Shah Ebrahim, Co-Editor

Kark’s paper reprinted from an issue of the South African Medical Journal of 1949 deals with the problem with syphilis in South Africa. The opening sentence provides a clarity of purpose too often lacking in more recent work:

"The problem of syphilis in South Africa is so closely related to the development of the country that a study of the social factors responsible for its spread is likely to assist in its control."

The tragedy is that the same adverse social factors that caused syphilis to rip its way through Africa half a century ago remain firmly entrenched and have shown themselves more than equal to providing a fertile soil for the modern plague of human immunodeficiency virus (HIV) and AIDS.

Kark distinguished clearly between the ‘maladjusted’ individual and the situation where the ‘society is itself pathological’, and the impossibility of dealing with the epidemic of syphilis by treating the individual was obvious to him. Kark’s diagnosis was that the economic possibilities of the discovery of vast wealth—diamonds and gold—so dazzled the mine owners and dazed those being exploited by them that a social pathology was born. This pathology of apartheid went deep—beyond the inadequate housing for families, the single men trapped in urban settlements with few recreational outlets, and the women separated from their menfolk—the indicators Kark used to illustrate social pathology.

The underlying pathology of apartheid has been dismantled —so what went wrong?
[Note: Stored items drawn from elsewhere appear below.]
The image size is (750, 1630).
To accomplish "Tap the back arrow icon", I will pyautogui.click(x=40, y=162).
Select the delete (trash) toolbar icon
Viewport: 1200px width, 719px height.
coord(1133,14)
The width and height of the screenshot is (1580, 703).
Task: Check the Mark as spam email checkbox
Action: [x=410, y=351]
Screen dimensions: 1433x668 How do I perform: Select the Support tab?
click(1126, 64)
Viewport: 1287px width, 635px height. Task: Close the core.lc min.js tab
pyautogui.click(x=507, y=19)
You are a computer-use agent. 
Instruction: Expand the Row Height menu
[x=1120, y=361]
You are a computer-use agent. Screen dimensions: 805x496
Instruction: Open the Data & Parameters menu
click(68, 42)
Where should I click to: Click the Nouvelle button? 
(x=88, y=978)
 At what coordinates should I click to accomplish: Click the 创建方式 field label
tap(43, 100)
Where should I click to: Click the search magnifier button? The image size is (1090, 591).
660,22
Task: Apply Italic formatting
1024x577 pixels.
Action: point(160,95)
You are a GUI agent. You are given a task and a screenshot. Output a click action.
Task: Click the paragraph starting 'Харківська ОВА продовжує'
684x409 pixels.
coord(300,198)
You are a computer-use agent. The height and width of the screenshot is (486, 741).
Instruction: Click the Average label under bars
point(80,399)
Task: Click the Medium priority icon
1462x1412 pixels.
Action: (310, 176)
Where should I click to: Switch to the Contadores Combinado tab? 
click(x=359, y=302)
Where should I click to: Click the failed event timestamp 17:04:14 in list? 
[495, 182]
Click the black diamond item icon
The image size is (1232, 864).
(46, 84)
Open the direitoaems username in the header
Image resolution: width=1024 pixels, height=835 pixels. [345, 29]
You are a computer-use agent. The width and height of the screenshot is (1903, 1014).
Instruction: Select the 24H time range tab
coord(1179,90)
Why has this history lesson come back to haunt us with its too obvious cipher for HIV/AIDS? The failure of social medicine has been in its inability to marshal the necessary political will and resources to mount large scale population interventions. In South Africa, that failure in the face of syphilis was probably compounded by the, oh so effective, magic bullet of penicillin that provided an intervention for individuals that was sufficiently powerful to produce a population effect. It was easier and more convenient to simply treat infections as they arose than deal with the growing edifice of apartheid and its increasingly complex regulations. Kark had courage and ability, and so do his commentators, published in this issue. Read this set of papers.

In a different vein, history provides us with data to answer contemporary questions. Bengtsson and Lindström’s paper aims to examine whether the decline in old-age mortality is due to economic and social conditions obtaining during old age itself—i.e. period effects—or due to long-term influences of circumstances operating around birth—cohort effects. Using data from four parishes in Sweden for the period 1766 to 1894, they explore the possible effects of infant mortality, food prices, season of birth, and socioeconomic position on old-age mortality. They find a seasonal effect in their data, with old-age deaths being associated with winter and summer births which they attribute to airborne infectious diseases—a view disputed by our commentator. The lesson here is an easier one to learn—never throw away data, as you never know when they will be put to good use.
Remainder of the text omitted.